Au soutien de sa demande d’annulation ou de résolution du contrat de crédit, Madame [W] [S] fait valoir qu’il s’agit d’un crédit affecté, que ce contrat est donc accessoire au bon de commande du 11 janvier 2023, de sorte que l’annulation ou la résolution du contrat principal entraine l’annulation du second.
Madame [W] [S] soutient en outre que le prêteur est tenu de vérifier la régularité du contrat principal avant tout déblocage des fonds. Elle fait valoir que SA ARKEA FINANCEMENTS & SERVICES a donc manqué à son obligation de vérification de l’exécution de la prestation de service en ne vérifiant pas si le premier bon de commande pour un montant de 8.500 euros, était encore valable alors qu’il avait été annulé et remplacé par un second bon de commande pour un montant de 6.700 euros. Par ailleurs, soutient que la SA ARKEA FINANCEMENTS & SERVICES aurait dû, avant tout déblocage des fonds, s’assurer que le vendeur avait exécuté ses obligations. Madame [W] [S] soutient que ces manquements lui ont causé un préjudice financier, puisque celle-ci est inscrite au FICP pour une durée de 5 ans en raison des impayés ce qui l’empêche d’obtenir d’autres financements. Elle soutient en outre que les relances du service recouvrement de la SA ARKEA FINANCEMENTS & SERVICES et la visite du commissaire de justice, pour payer un crédit qu’elle n’a pas sollicité et dont elle n’a jamais perçu les fonds, lui ont causé de nombreux tracas et sollicite l’indemnisation de son préjudice moral.
La SA ARKEA FINANCEMENTS & SERVICES, anciennement SA FINANCO, représentée par son conseil, se réfère à ses écritures et sollicite du juge des contentieux de la protection :
A titre principal :
De débouter Madame [W] [S] de l’ensemble de ses demandes, De déclarer la SA ARKEA FINANCEMENTS & SERVICES recevable et bien fondée en ses demandes, De condamner Madame [W] [S] à payer la SA ARKEA FINANCEMENTS & SERVICES la somme de 9.725,33 euros à compter de la mise en demeure du 23 février 2024 au taux légal à compter du jugement à intervenir, D’ordonner la capitalisation annuelle des intérêts, A titre subsidiaire :
Prononcer la résolution judiciaire du contrat de crédit, De condamner Madame [W] [S] à payer à la SA ARKEA FINANCEMENTS & SERVICES la somme de 9.725,33 euros au taux légal à compter du jugement à intervenir, A titre infiniment subsidiaire :
De condamner Madame [W] [S] à rembourser à la SA ARKEA FINANCEMENTS & SERVICES le capital emprunté d’un montant de 8.500 euros au taux légal à compter du jugement à intervenir, déduction à faire des échéances payées, En tout état de cause :
De condamner Madame [W] [S] aux entiers dépens,De condamner Madame [W] [S] à payer à la SA ARKEA FINANCEMENTS & SERVICES la somme de 800 euros au titre de l’article 700 du code de procédure civile.
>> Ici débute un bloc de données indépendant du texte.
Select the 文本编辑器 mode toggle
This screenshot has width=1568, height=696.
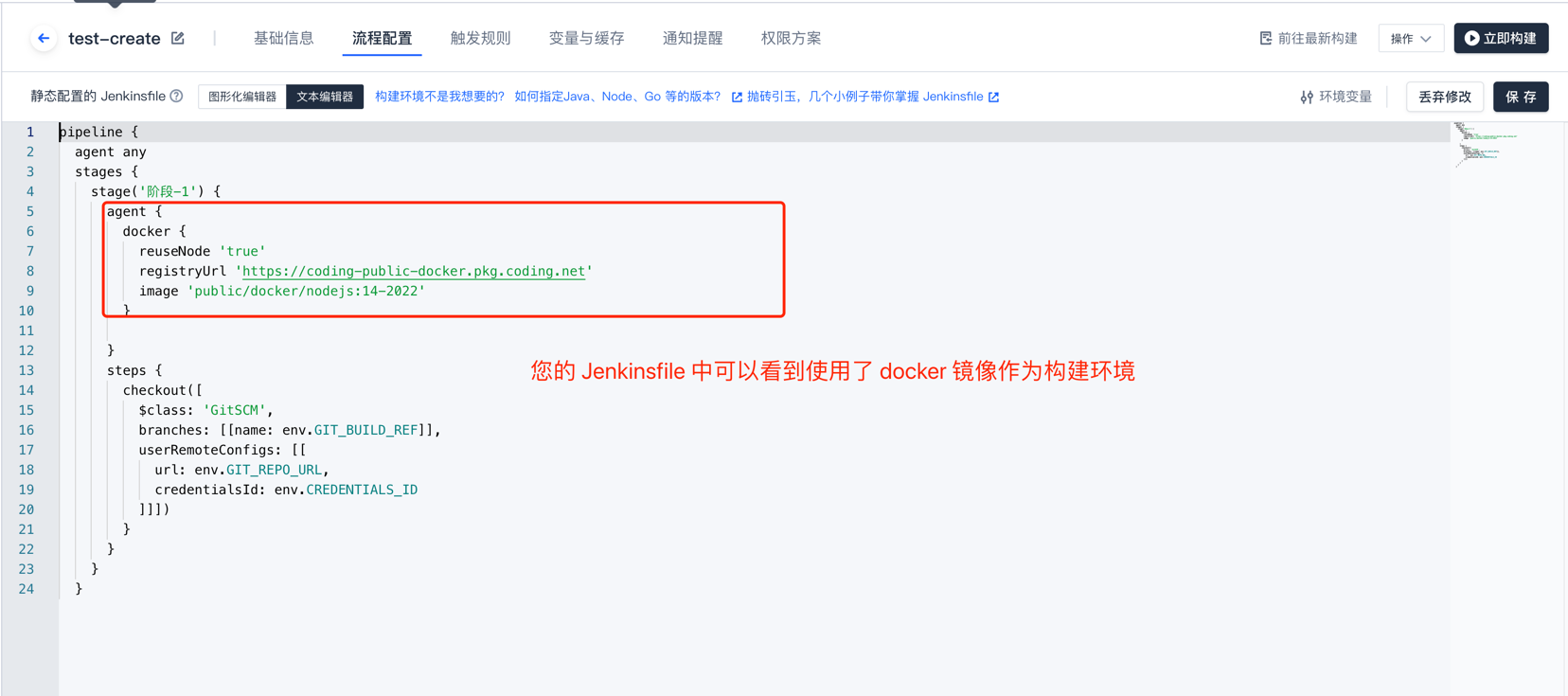click(325, 97)
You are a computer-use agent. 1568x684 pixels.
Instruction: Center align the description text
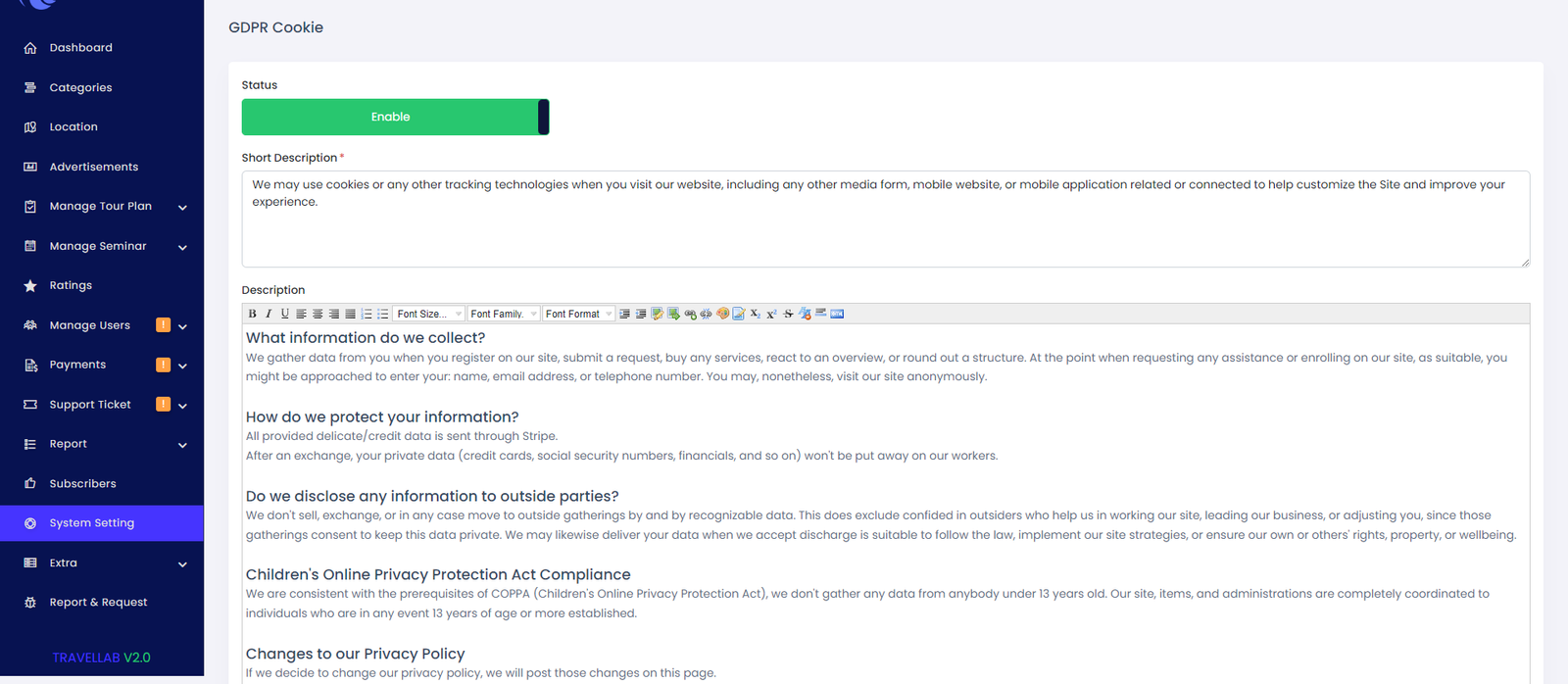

A titre principal, pour s’opposer à la demande de nullité du bon de commande du 11 janvier 2023, la SA ARKEA FINANCEMENTS & SERVICES fait valoir que Madame [W] [S] reconnait avoir signé ce contrat de vente, que le bon de commande contient les caractéristiques essentielles de la prestation puisqu’il prévoit « la pose d’un insert à granulé de marque STOVE ITALY modèle VINICIO d’une puissance de 10 Kw pour un prix de 7083,33 euros HT et 8500 euros TTC », de sorte qu’elle disposait de l’ensemble des éléments lui permettant de comparer les offres du marché. La SA ARKEA FINANCEMENTS & SERVICES soutient en outre n’avoir jamais eu connaissance d’un autre bon de commande qui s’était substitué au premier.
Pour s’opposer aux demandes d’indemnisation de Madame [W] [S], la SA ARKEA FINANCEMENTS & SERVICES fait valoir que l’obligation de contrôle de la régularité formelle des bons de commande du prêteur implique un simple contrôle de la régularité formelle de nature à détecter les causes de nullité flagrantes. Or, en l’espèce, la SA ARKEA FINANCEMENTS & SERVICES soutient que le bon de commande est conforme puisqu’il indique l’ensemble des informations permettant à l’emprunteuse d’appréhender son achat et d’effectuer des comparaisons. En outre, la SA ARKEA FINANCEMENTS & SERVICES conteste avoir commis une faute en débloquant les fonds sans s’assurer de l’exécution du contrat de vente, et soutient avoir réceptionné de la société venderesse un procès-verbal de livraison et une demande de financement signée par l’emprunteuse. Elle soutient par ailleurs que la signature du bon de livraison est similaire à celle figurant sur le bon de commande et que si la signature de Madame [W] [S] avait été imitée, elle ne pouvait le déceler. La SA ARKEA FINANCEMENTS & SERVICES fait valoir que Madame [W] [S] ne pouvait se faire justice à elle-même en refusant d’exécuter son obligation de paiement du crédit, et soutient que l’absence de livraison du poêle à granulés ne peut lui être reprochée.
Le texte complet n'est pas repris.